- [Task instructions] Repeat these entries line for line, leaving out the pictures.

(Word and item position data)
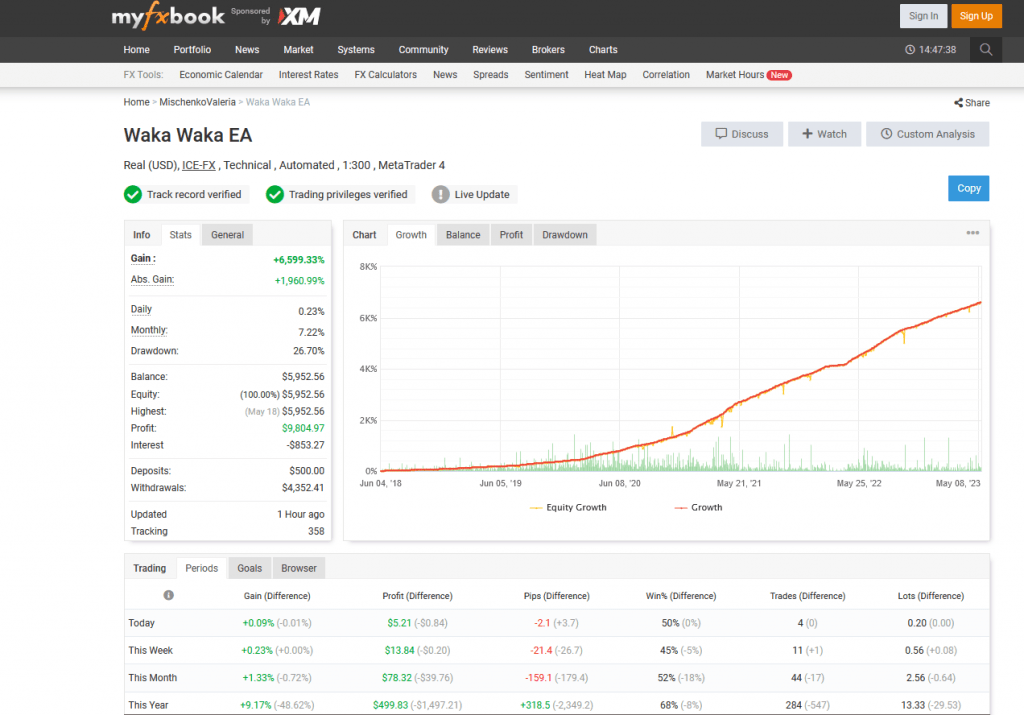This screenshot has height=715, width=1024.
Task: Open chart options three-dots menu
Action: [972, 234]
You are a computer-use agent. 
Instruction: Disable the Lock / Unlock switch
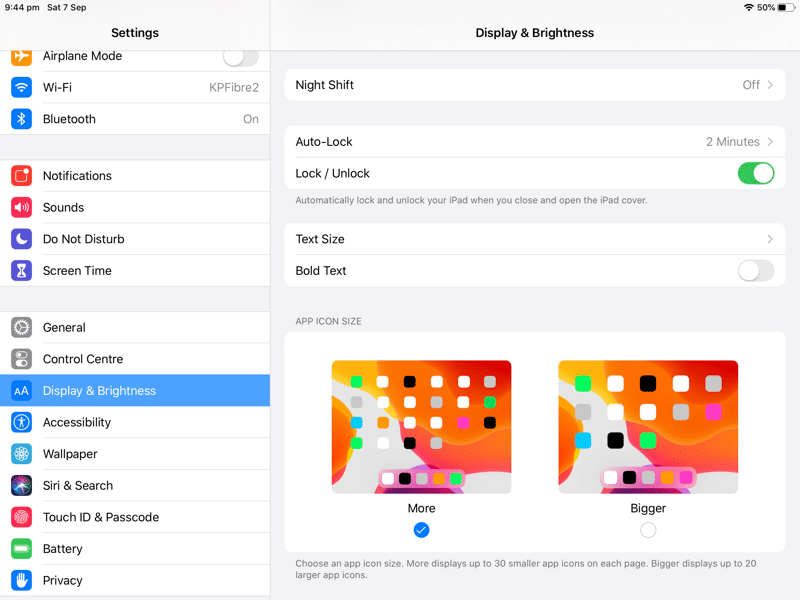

- [Written reply]
This screenshot has height=715, width=1024.
Task: Open chart options three-dots menu
Action: [972, 234]
You are a computer-use agent. 
Instruction: Disable the Lock / Unlock switch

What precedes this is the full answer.